-- RECORDS FOR THE TASK follows --

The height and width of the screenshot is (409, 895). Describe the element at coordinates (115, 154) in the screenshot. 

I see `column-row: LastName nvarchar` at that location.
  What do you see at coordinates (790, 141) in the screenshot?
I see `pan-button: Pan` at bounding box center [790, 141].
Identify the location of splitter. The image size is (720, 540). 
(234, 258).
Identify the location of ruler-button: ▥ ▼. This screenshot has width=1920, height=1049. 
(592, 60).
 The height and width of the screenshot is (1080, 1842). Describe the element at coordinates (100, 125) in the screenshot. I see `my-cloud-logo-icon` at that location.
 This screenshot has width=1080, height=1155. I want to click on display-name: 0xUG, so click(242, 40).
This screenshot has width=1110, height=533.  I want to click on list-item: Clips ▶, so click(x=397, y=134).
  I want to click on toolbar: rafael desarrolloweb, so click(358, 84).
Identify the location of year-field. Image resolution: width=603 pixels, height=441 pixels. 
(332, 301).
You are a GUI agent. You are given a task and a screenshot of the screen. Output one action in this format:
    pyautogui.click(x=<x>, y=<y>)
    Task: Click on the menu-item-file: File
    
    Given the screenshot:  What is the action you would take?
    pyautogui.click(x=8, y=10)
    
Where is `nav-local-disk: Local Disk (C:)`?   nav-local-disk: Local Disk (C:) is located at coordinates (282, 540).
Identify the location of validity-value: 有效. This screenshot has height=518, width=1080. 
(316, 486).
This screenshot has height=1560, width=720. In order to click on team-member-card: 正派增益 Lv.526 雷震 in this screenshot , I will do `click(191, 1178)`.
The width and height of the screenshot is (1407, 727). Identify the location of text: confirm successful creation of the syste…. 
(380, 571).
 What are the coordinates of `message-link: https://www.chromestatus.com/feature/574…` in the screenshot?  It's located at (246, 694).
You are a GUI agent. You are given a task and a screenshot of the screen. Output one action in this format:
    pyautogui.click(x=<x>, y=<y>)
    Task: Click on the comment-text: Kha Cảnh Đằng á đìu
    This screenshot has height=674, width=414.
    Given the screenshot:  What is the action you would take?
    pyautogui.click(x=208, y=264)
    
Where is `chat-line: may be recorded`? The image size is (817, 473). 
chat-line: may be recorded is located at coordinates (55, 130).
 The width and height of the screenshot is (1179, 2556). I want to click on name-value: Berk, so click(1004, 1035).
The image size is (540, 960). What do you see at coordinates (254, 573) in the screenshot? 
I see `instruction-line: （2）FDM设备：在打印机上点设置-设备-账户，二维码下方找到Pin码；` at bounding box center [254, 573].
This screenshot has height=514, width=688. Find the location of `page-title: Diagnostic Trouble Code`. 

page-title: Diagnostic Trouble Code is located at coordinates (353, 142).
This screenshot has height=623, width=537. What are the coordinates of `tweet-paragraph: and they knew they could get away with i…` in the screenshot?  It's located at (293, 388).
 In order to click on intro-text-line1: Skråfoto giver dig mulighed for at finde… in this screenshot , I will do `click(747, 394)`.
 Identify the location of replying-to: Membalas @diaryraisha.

-- RECORDS FOR THE TASK concluded --

TASK TO COMPLETE: Pick out each line of the records above that contains the string "order", and copy those lines.

ANSWER SPACE:
This screenshot has height=1560, width=720. In order to click on team-member-card: 正派增益 Lv.526 雷震 in this screenshot , I will do `click(191, 1178)`.
 In order to click on intro-text-line1: Skråfoto giver dig mulighed for at finde… in this screenshot , I will do `click(747, 394)`.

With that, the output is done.